** SUPPLIED DATA follows **

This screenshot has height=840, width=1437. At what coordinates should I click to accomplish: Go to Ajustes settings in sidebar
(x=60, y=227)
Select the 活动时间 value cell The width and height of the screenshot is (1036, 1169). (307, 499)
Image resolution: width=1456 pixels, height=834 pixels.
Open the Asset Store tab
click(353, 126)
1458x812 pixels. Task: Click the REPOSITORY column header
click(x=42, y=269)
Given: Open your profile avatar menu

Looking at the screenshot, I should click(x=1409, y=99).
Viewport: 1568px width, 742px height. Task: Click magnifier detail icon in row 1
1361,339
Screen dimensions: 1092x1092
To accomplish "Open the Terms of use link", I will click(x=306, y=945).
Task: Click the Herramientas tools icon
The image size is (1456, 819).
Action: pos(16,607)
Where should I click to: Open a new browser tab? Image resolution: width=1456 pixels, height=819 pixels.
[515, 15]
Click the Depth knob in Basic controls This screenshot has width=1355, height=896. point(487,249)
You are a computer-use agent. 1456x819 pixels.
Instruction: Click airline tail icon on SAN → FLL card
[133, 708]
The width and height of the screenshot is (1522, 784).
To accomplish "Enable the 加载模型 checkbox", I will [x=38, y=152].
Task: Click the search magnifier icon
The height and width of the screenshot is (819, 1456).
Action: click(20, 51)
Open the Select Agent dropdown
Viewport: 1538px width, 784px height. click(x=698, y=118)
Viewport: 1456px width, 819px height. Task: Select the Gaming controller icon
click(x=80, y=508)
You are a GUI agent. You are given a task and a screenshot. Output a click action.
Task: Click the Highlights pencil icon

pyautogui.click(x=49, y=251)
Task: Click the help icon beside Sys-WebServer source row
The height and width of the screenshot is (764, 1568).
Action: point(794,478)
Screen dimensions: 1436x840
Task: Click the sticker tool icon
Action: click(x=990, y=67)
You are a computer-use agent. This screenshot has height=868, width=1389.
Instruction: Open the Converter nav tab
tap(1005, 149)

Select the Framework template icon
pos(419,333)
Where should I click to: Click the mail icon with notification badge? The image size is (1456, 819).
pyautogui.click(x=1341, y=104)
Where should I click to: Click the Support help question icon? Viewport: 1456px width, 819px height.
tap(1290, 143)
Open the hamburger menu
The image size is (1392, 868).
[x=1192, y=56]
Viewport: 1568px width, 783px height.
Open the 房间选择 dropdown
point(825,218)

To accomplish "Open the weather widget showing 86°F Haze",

** End of SUPPLIED DATA **

WORK TO COMPLETE> Output an identical copy of every record above.

THE ANSWER>
This screenshot has height=840, width=1437. At what coordinates should I click to accomplish: Go to Ajustes settings in sidebar
(x=60, y=227)
Select the 活动时间 value cell The width and height of the screenshot is (1036, 1169). (307, 499)
Image resolution: width=1456 pixels, height=834 pixels.
Open the Asset Store tab
click(353, 126)
1458x812 pixels. Task: Click the REPOSITORY column header
click(x=42, y=269)
Given: Open your profile avatar menu

Looking at the screenshot, I should click(x=1409, y=99).
Viewport: 1568px width, 742px height. Task: Click magnifier detail icon in row 1
1361,339
Screen dimensions: 1092x1092
To accomplish "Open the Terms of use link", I will click(x=306, y=945).
Task: Click the Herramientas tools icon
The image size is (1456, 819).
Action: pos(16,607)
Where should I click to: Open a new browser tab? Image resolution: width=1456 pixels, height=819 pixels.
[515, 15]
Click the Depth knob in Basic controls This screenshot has width=1355, height=896. point(487,249)
You are a computer-use agent. 1456x819 pixels.
Instruction: Click airline tail icon on SAN → FLL card
[133, 708]
The width and height of the screenshot is (1522, 784).
To accomplish "Enable the 加载模型 checkbox", I will [x=38, y=152].
Task: Click the search magnifier icon
The height and width of the screenshot is (819, 1456).
Action: click(20, 51)
Open the Select Agent dropdown
Viewport: 1538px width, 784px height. click(x=698, y=118)
Viewport: 1456px width, 819px height. Task: Select the Gaming controller icon
click(x=80, y=508)
You are a GUI agent. You are given a task and a screenshot. Output a click action.
Task: Click the Highlights pencil icon

pyautogui.click(x=49, y=251)
Task: Click the help icon beside Sys-WebServer source row
The height and width of the screenshot is (764, 1568).
Action: point(794,478)
Screen dimensions: 1436x840
Task: Click the sticker tool icon
Action: click(x=990, y=67)
You are a computer-use agent. This screenshot has height=868, width=1389.
Instruction: Open the Converter nav tab
tap(1005, 149)

Select the Framework template icon
pos(419,333)
Where should I click to: Click the mail icon with notification badge? The image size is (1456, 819).
pyautogui.click(x=1341, y=104)
Where should I click to: Click the Support help question icon? Viewport: 1456px width, 819px height.
tap(1290, 143)
Open the hamburger menu
The image size is (1392, 868).
[x=1192, y=56]
Viewport: 1568px width, 783px height.
Open the 房间选择 dropdown
point(825,218)

To accomplish "Open the weather widget showing 86°F Haze",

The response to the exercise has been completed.